Alıntı metin |
“NGO’ların görev ve sorumluluklarından: Yerel kültürlerin yaşatılması kapsamında alt kültür kimliklerinin siyasallaştırılması ve etnik karşıtlıkların belirginleştirilmesi.”
Dr. Necip Hablemitoğlu
ABD Dış İlişkiler Konseyi danışmanlarından Jessica T. Mathews: “iktidar merkezi, ulus-devletlerden hükûmet dışı örgütlere (NGO) doğru yeniden şekilleniyor” demekle: katılımcılığı, yurttaşın söz sahibi olmasını ve yurttaşlığı yüceltmiyor. NGO’lara biçilen görev dünya gündeminde yavaş yavaş gerçekleştirilirken merkezine yurttaşları aldı. Ama nasıl? Devletle yurttaşlar anlaşamazlar ve devletle yurttaş arasında uzlaşmazlık vardır, yönünde. NGO’lar gerçekten “hükûmet dışı” mıdır? Çoğunluğu değil. Devletin geleneksel değerlerine dört elle sarılıp, ulusal geçmişine sahip çıkanların düzen dışı olması beklenemez. Kısaca NGO’ların büyük çoğunluğunun arkasında; parasal desteğiyle, tanıdığı olanaklarıyla devletleri vardır.

Görev A | NGO'lar üzerine metinde "ABD Dış İlişkiler Konseyi danışmanlarından" diye başlayan paragrafı, ana bilgilerini koruyarak daha kısa biçimde yeniden yaz.
Görev B | NGO'lar üzerine metni son cümlesinden sonrasını yazarak sürdür.
Öğelerin alıntı metinle bir ilgisi yoktur.

Kayıtlı veriler |
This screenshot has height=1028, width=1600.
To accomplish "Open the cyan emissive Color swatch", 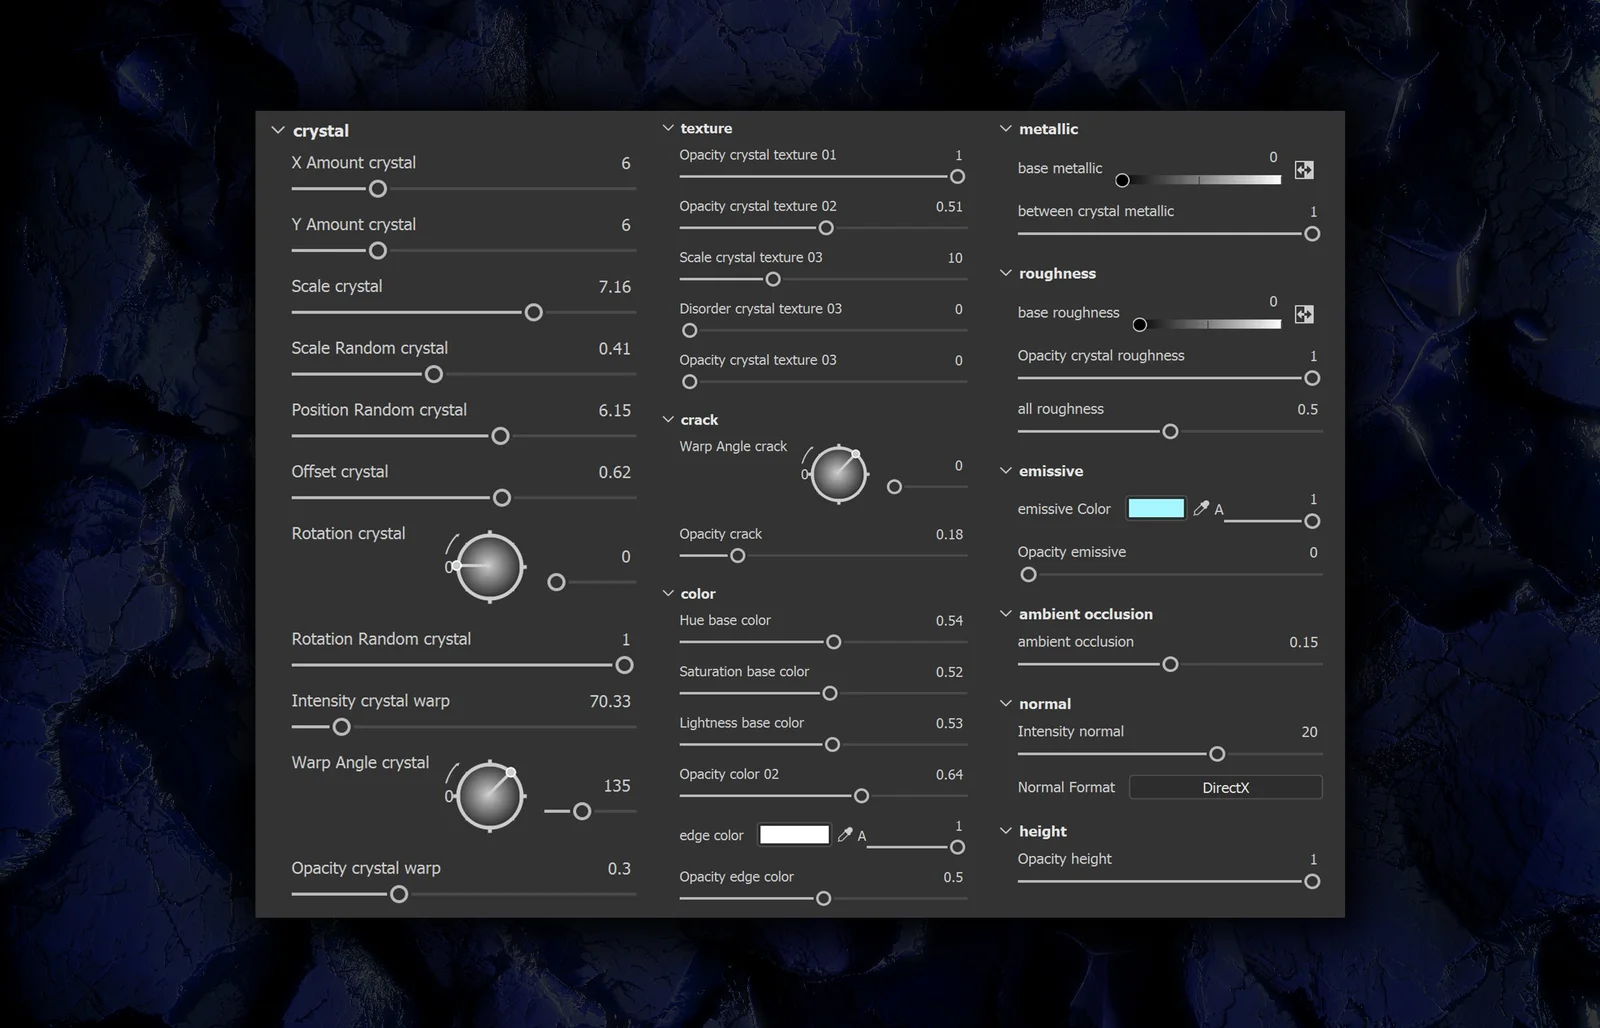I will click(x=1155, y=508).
---
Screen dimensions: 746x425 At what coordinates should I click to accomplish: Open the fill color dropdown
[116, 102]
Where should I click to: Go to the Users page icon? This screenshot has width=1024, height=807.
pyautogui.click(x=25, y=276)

Beklenen yanıt A | ABD Dış İlişkiler Konseyi danışmanı Jessica T. Mathews'un, iktidar merkezinin ulus-devletlerden NGO'lara doğru yeniden şekillendiği yönündeki sözü katılımcılığı ve yurttaşlığı yüceltmez. NGO'lara biçilen görev, devletle yurttaş arasında uzlaşmazlık olduğu varsayımıyla yurttaşları merkezine almıştır. NGO'ların çoğu gerçekten hükûmet dışı değildir, çünkü devletin geleneksel değerlerine ve ulusal geçmişine sahip çıkanların düzen dışı olması beklenemez. NGO'ların büyük çoğunluğunun arkasında, parasal destekleri ve tanıdıkları olanaklarla devletleri vardır.

Beklenen yanıt B |
AEGEE isimli NGO da AB’nin desteğiyle, AB’nin politikalarının gençler arasında benimsenmesini, yapay “Avrupalılık” kimliğini gençlere (ulusal kimliklerini unutturarak) kazandırmayı amaçlayan niteliğiyle etkinliklerini sürdürmektedir. AEGEE’nin Fransızca açılımında (Association des Etats Généraux des Etudiants de I’Europe) geçen “Etats Généraux” kavramı: Fransa’da eskiden ülkeyi temsil eden üç kesimin (kilise, aristokrasi ve burjuvazi) bir araya geldiği genel meclise verilen isimdir. Bugüne uyarlandığında: AEGEE’nin Türkiye ve Kıbrıs koruyucusu, kendisini ekümenik ilân eden Fener Rum Patriği Bartholemeos bu yapının “kilise” ayağını; yapay “Avrupalılık” kavramı seçkinciliği içeren aristokrasi ayağını; Avrupa finans kapitali de bu yapının burjuvazi ayağını oluşturmaktadır. İsmini tarihsel süreçte 1789 Devriminin gerçekleştirilmesinde rol oynayan meclisten alan AEGEE’nin benimsediği söylemler de önemlidir: “…gelecek nesillerin Avrupa içinde yetişmesi”, “…eğitimde Avrupa boyutunun geliştirilmesi”, “öğrencileri Avrupa’ya getirmek, Avrupa’yı tüm öğrencilere götürmek” , “Avrupa bilincini güçlendir mek”, “AB’nin ekonomik, politik ve yönetsel yapısının anlaşılması yoluyla duyarlılık artırılması”, “barış yolunda bütün engelleri, düşmanlıkları, sonradan yaratılmış bölünmeleri ve zorla varsayılan farklılıkları aşmış bir Avrupa”, “Avrupa anlayışını gençler arasında yaygınlaştırmak”, “bölgesel özelliklerin ve kültürel farklılıkların Avrupa üstkimliğiyle bir sentezini oluşturmak”
AEGEE Türk gençliğinin, Türklük bilincini/onurunu yitirip “Avrupa vatandaşı” kimliği kazanımlarının(!) yolunu açmakla kalmıyor, AB’ye aday olan her ülkenin gerekli koşulları yerine getirdikten sonra ancak girebileceği AB Eğitim ve Gençlik Programlarını (Sokrates, Comenius, Erasmus vd.) Türkiye’nin de katılımını sağlama yönünde önemli işlevler üstlendi. AB eğitim programlarını birçok üniversite hızlı bir biçimde yaşama geçirmeye başladı. Öğretim üyeleri de bu konuda büyük çabalarını esirgememektedirler.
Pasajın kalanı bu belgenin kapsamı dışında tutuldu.